──────── DOCUMENT SEGMENT ────────

His basic strategy is this: ALWAYS agree with your partner. That means if s/he says, "I want a divorce", you should agree. The theory is that ... well, here are his words:

"Always agree.

If you talk about where they are wrong, they become more wrong. And if you talk about where they are right, they immediately become less wrong.

See, most people don't know that if you agree and sound sincere to the other person, do not defend yourself, do not explain yourself, they will defend you.

They will reverse their position.

Amazing!

It works like magic!

A person says, 'You know, I want a divorce.'

'I understand. I agree.'

It looks [like] you're moving faster toward a divorce, but you're getting at the roots of why they want a divorce. They want a divorce because you're always disagreeing with them.

They do not want a divorce from somebody who's always pleasant and is always seeing their side and always agreeing with them.

That's not the person they're pulling away from.

They're pulling away from the person who disagrees with them.

People don't want to be married to somebody who's holding a gun on them.

'You owe me love because we're married. You've got to love me because we're married.'

No, no. You've got to get rid of the hostility before their good feelings can show. And their hostility may seem to you like it's totally independent of anything that you do.

No!

──────── SUPPLIED DATA ────────

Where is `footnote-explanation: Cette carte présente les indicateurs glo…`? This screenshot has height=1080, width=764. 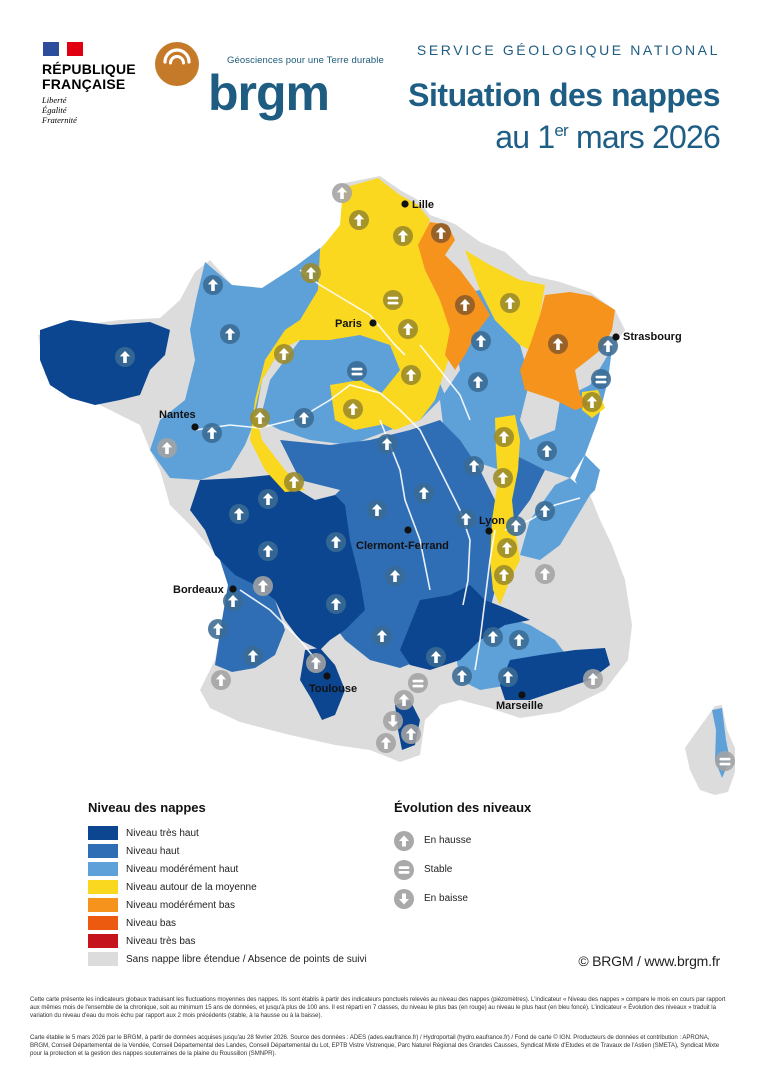
footnote-explanation: Cette carte présente les indicateurs glo… is located at coordinates (378, 1008).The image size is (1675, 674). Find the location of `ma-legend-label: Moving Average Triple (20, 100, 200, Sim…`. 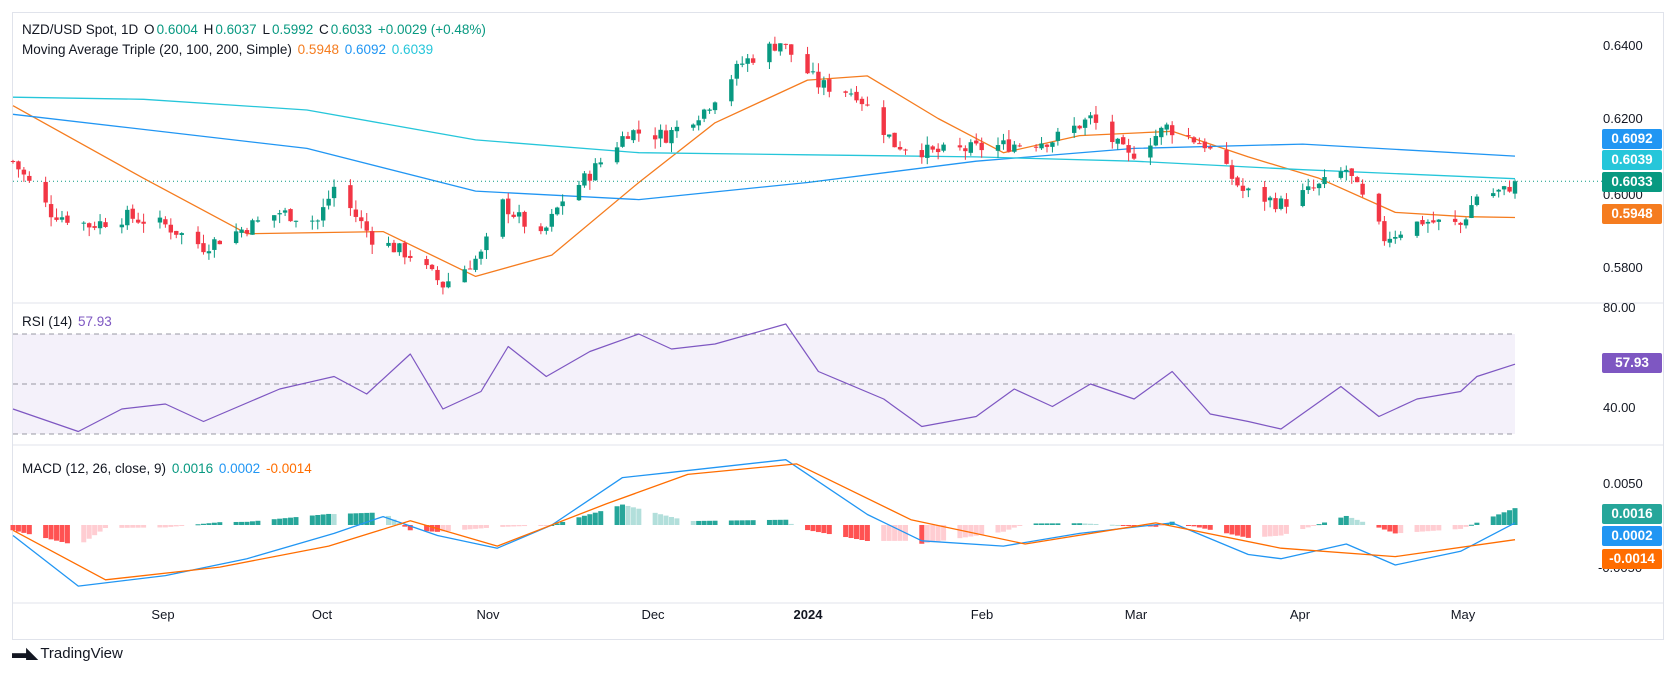

ma-legend-label: Moving Average Triple (20, 100, 200, Sim… is located at coordinates (157, 50).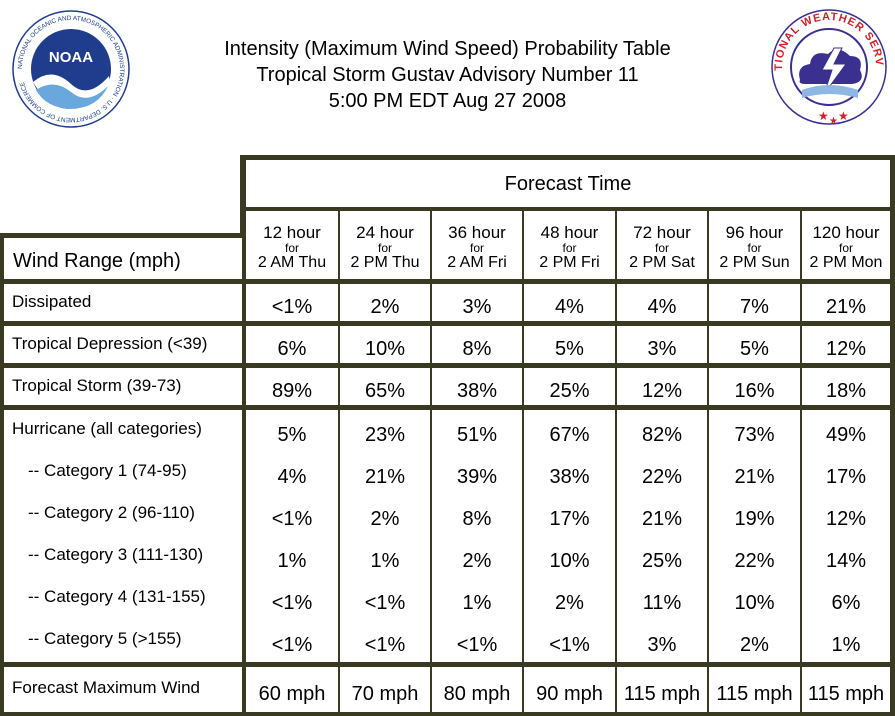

────────

→ WORK REQUEST A:
Answer these from the passage on always agreeing with a partner:
(i) What happens when you talk about where the other person is right?
(ii) What reply follows 'You know, I want a divorce.'?
(iii) What must be removed before the other person's good feelings can show?
→ WORK REQUEST B: Echo the passage on always agreeing with a partner between "That's not the" and "that you do.", inclusive.
→ WORK REQUEST C: Proceed with the passage on always agreeing with a partner, starting after its final line.

→ RESPONSE A:
(i) They immediately become less wrong.
(ii) 'I understand. I agree.'
(iii) The hostility.

→ RESPONSE B:
That's not the person they're pulling away from.

They're pulling away from the person who disagrees with them.

People don't want to be married to somebody who's holding a gun on them.

'You owe me love because we're married. You've got to love me because we're married.'

No, no. You've got to get rid of the hostility before their good feelings can show. And their hostility may seem to you like it's totally independent of anything that you do.

→ RESPONSE C:
You are supporting their negativism by your attitude of needing and pressuring and whining and complaining, and trying to argue for your way.

Just enthusiastically see it their way.

You're happy to do whatever they want.

Wow! That takes the props totally out from under their hostility. And so we want to continue this attitude.

You are acting secure now.

When you say, 'You're the only one that I can love, you're the only one that I can be happy with, you're the only one' you're really saying, 'I'm a pea-brain. I can't really see that the world is full of beautiful women or good looking men. I can't see that. I don't have any confidence at all. Don't you want me?'

No, they don't.

'I have no self-esteem, no nothing. Don't you want me?'

And the answer is no.
"

Seems pretty goofy, doesn't it? Always agree with your partner? My wife has specifically told me that she doesn't want a Yes-man. Nobody does. I don't think that's really the point of what he's saying, however. I think what it ultimately boils down to is being unthreatening. Making him/her comfortable. Anyway, I can go on and on, but that's my impression.

Of course there's a lot more to his book. I just found that strategy particularly intriguing.

Anyway, the purpose of this post is to see if anyone has read this book. I ask because the e-book version sells for $80(!) and the print version runs for $100(!!). Before I invested that kind of money into a book, I thought I'd find out if it's worth it. Thanks.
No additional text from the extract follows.